> **Exercise text**
2. SMEs need to digitise or die

The pandemic has been phenomenal for digital adoption by SMEs. It used to be so difficult to get SMEs to try new software or distribution channels. The pandemic has not just made it acceptable but it's now essential in any business.

Digitisation is great because on balance it means lower expenses to operate a business, new ways to sell your product and being able to use the data you collect from your customers to improve.

It’s encouraging to see that Prime Minister Ismail Sabri Yaakob in his recent keynote address in the Asean Business Investment Summit 2021 also sees the value of the digitisation of SMEs in saying, “Digitalisation and technological innovation have been embedded in the initiatives and action plans, including in some of the free trade agreements.”

There should also be continued iteration. Adoption of Big Data, Cloud Computing, Artificial Intelligence and the various new technologies of the 4th Industrial Revolution are a must to stay competitive in the region. The government needs to double down on SME digitisation efforts as it builds resilience in businesses. SMEs make up 98.5% of businesses which amounts to 40% of GDP in Malaysia so it's important that we help SMEs and startups of all stripes adopt digital solutions and build digital skills.

3. Help the workforce prepare for the jobs that don’t exist yet

800 million jobs globally could be displaced by automation by 2030. This means that in just 8 years SMEs will see a shift in their needs in the marketplace. We need to make sure our graduates and those already in the workforce are prepared for this new paradigm.

We need to have a fierce urgency to invest in the digital readiness of employees. The first bucket of change is in upskilling and reskilling. The private sector is already doing some good work here through training organisations such as Forward School, 42KL, Next Academy, General Assembly and AirAsia Academy. The Malaysian Digital Economy Corporation has been holding on to this torch for years. What we’d be looking for in the budget announcement is further incentives for SMEs to send their employees to learn these skills through these programs. HRDF should have benefits specifically for Digital Skills.

There needs to also be a focus on future generations. We are starting to lag behind our neighbours in terms of training our children with 4IR skills. 65% of children entering primary school education today will be applying for jobs that do not exist today. We need to teach coding in schools immediately to ensure that our future workforce is ready for the economy of tomorrow.

 

The backbone of the Malaysian Digital Economy

These three focus areas should not only be addressed by policy but by strong messaging that comes from the top down to “Buy Malaysian” and “Back Malaysian.”

We need to help support Malaysian companies - not merely through a few agencies but as a society as a whole. Consumers need to buy Malaysian digital solutions and the government should back more Malaysian companies through funding and the continuation of various programmes from during the pandemic.

> **Problem details**
Decide whether each statement below agrees with the text on SME digitisation, and answer yes or no with the deciding words quoted from it: (a) SMEs account for 98.5% of businesses in Malaysia; (b) up to 800 million jobs globally could be displaced by automation by 2025; (c) coding should be introduced in schools after a trial period.

> **Information provided**
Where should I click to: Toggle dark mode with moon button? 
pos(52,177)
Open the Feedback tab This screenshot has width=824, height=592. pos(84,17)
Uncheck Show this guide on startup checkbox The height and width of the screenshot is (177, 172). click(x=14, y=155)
--
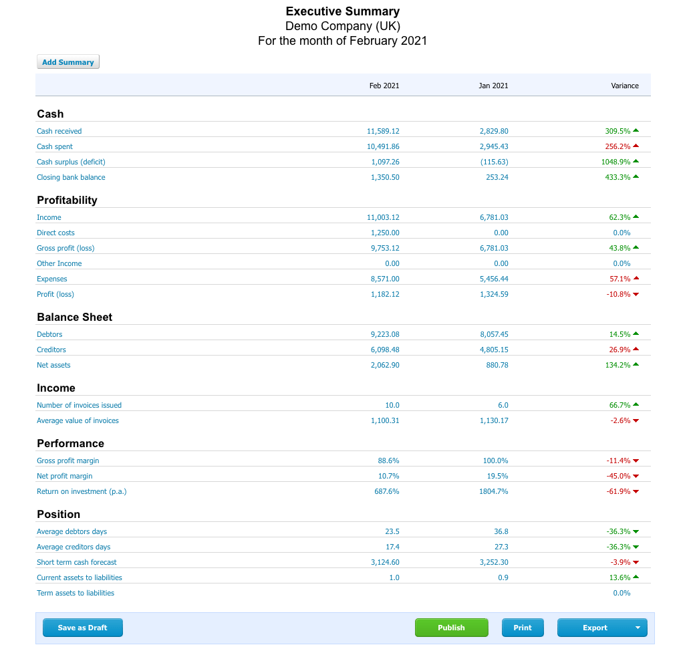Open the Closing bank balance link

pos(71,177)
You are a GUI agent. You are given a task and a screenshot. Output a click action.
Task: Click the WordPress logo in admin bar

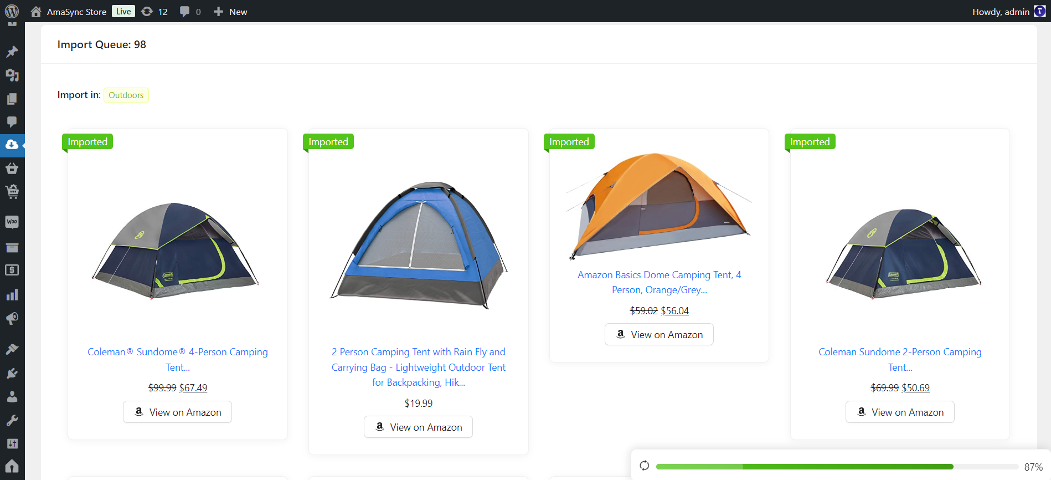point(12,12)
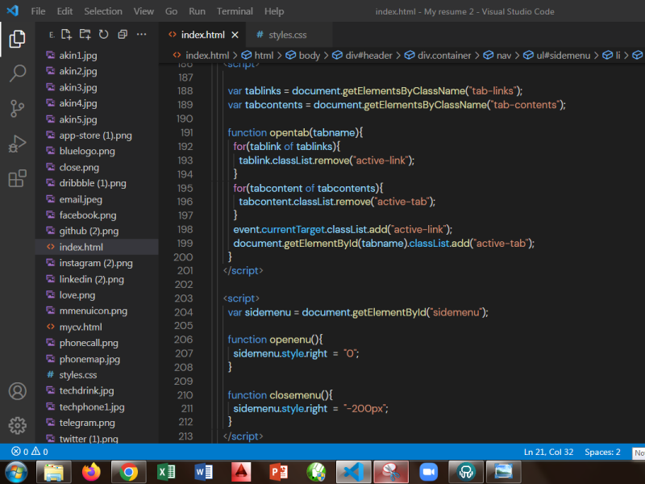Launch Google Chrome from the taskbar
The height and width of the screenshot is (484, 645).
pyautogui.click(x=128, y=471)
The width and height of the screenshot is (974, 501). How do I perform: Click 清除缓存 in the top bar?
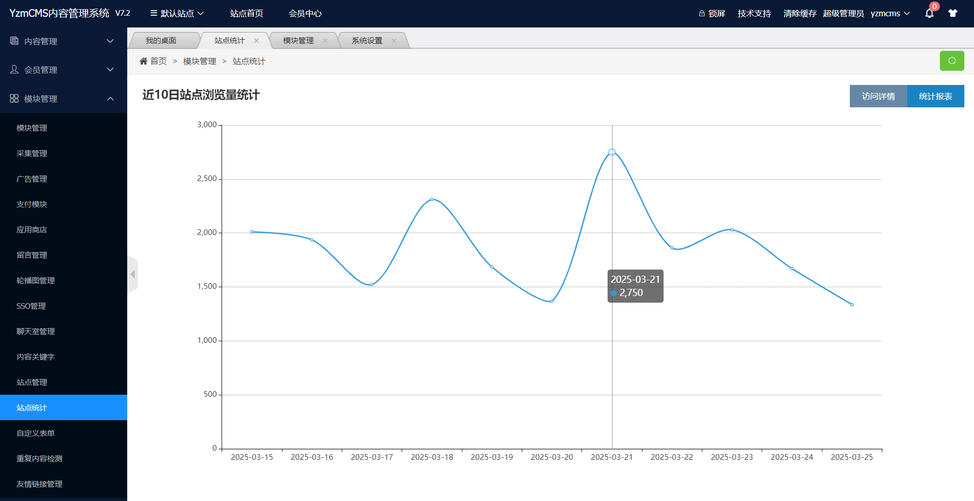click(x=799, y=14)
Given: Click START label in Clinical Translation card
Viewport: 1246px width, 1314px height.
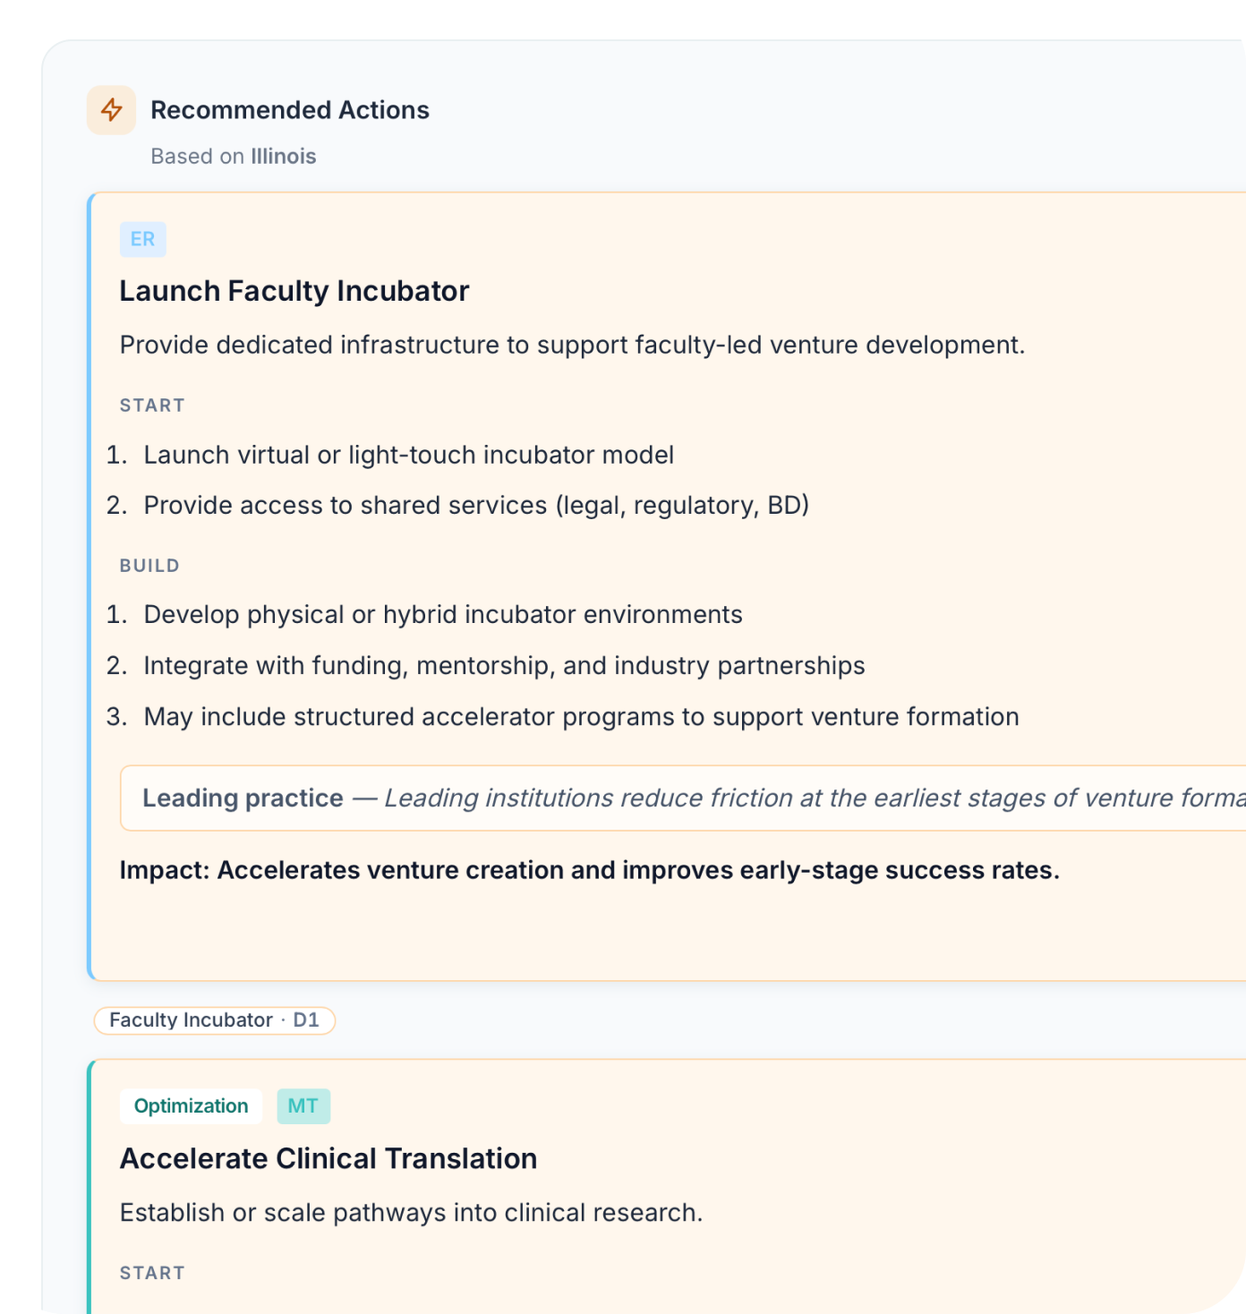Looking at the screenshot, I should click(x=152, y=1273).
==
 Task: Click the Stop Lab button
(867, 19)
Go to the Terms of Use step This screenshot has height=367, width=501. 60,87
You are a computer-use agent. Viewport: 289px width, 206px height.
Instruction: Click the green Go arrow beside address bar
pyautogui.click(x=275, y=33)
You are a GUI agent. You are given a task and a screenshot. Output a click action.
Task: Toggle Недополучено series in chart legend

> **Exercise output**
(a) Yes: "SMEs make up 98.5% of businesses which amounts to 40% of GDP in Malaysia"
(b) No: "800 million jobs globally could be displaced by automation by 2030."
(c) No: "We need to teach coding in schools immediately"